The term “magnesia patch” is colloquial term traditionally used by farmers, but in reality, dry saline land has no strong association with magnesium. While magnesia related salts exist (such as Epsom salts), it is sodium chloride that is always the dominant salt driving the degradation of these patches.
What Mallee seeps and dry saline land have in common is that the:
- Soil becomes too saline for crop growth.
- Subsoil clay is the source of salt. In seeps, saline water tables are also a source of salt.
The key difference is that good rainfall helps improve dry saline and patches but makes Mallee seeps worse.
What is it?
- Dry saline land (magnesia land) – Dry saline land is caused by transient subsoil salinity wicking to the surface through hot, dry periods. Surface impacts can change with seasonal conditions.

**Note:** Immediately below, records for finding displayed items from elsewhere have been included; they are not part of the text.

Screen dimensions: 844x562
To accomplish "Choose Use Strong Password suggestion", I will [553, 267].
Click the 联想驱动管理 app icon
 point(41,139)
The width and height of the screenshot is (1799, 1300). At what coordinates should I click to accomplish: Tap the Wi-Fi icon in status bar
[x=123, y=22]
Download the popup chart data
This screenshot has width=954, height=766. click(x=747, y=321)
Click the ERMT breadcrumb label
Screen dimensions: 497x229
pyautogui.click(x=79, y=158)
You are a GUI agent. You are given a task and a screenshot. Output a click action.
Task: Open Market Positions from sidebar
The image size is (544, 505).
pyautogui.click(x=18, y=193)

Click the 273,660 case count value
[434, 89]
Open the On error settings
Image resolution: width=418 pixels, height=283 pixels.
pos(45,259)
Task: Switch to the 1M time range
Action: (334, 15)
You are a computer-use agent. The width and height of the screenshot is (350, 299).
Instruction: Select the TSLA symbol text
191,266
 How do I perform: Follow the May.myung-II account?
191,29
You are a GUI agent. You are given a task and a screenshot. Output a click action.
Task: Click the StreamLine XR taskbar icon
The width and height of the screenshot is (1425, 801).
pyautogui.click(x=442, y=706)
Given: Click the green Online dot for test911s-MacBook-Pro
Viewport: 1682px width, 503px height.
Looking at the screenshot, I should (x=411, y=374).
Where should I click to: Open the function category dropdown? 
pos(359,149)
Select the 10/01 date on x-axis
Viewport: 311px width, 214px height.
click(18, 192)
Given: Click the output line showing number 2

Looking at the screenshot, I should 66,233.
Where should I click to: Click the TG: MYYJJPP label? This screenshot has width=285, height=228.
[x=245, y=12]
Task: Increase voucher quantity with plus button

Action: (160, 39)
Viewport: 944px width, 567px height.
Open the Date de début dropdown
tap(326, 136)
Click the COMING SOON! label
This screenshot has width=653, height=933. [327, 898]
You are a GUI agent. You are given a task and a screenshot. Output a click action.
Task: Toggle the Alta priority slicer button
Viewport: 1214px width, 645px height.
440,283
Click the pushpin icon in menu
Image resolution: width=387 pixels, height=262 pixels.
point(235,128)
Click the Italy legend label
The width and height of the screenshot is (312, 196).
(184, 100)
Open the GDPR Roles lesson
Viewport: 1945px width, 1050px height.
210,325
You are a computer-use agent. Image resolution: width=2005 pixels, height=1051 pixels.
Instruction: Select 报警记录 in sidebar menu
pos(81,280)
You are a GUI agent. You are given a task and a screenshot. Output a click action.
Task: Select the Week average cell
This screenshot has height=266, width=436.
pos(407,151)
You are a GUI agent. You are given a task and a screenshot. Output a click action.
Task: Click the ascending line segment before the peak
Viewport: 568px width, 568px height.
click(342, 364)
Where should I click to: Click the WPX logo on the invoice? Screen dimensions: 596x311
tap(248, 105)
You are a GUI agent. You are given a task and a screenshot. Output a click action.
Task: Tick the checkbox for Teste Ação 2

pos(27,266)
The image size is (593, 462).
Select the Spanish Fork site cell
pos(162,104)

- Mallee seeps – A Mallee Seep is an area affected by a localised perched water table that brings water and salt to the surface soil layers. It can result in surface ponding and bare saline scalding over time.
Source of salinity
- Dry saline land (magnesia land) – Subsoil clays with high levels of transient salinity. The salt finds its way to the surface through the capillary rise of moisture, particularly after extended drought periods, to eventually become too toxic for plant growth.
- Mallee seeps – The perched water tables beneath Mallee seeps can vary from being quite fresh (from rainfall moving through sand) to highly saline (due to more historic geological saline processes). The fresher water seeps still pick up salts from subsoil clays which gradually rise and accumulate in the surface layers over time, while the rise of highly saline perched water tables can result in rapid topsoil salinisation.
Made worse during…
- Dry saline land (magnesia land) – Extended periods of hot, dry weather on bare ground.
- Mallee seeps – Excessive wet years and large summer rainfalls increase the size and impacts of perched water tables, while any dry years bring more salt to the surface layers.
What happens when it rains?
- Dry saline land (magnesia land) – Patchy areas can often decrease after periods of heavy rainfall as the rain leaches salts out or dilutes the salts in the surface layers. The patches will reappear and can lead to permanently degraded areas over time.
- Mallee seeps – Direct impacts can vary greatly between sites. Waterlogging or surface ponding will inhibit crop growth, causing bare patches that are more prone to evaporation and capillary rise, drawing salts to the surface. Rain can also increase crop growth surrounding early stage freshwater seeps as perched water table area expands.
Where do they form?
- Dry saline land (magnesia land) – Anywhere in the landscape, from the tops of hills to flat paddock areas patches, on soils with heavy clays through their profiles. Salts can wick to the surface through clayey, loamy and stony surfaces.
- Mallee seeps – Mallee seeps can form on mid-slopes through to lower lying zones, usually beneath sandier rises in areas where impervious clay layers lie within two metres of the surface.
What farming practices make it worse?
- Dry saline land (magnesia land) – Letting the area bare out, especially with grazing.
- Mallee seeps – Clearing, summer weed control, fewer deep-rooted perennials.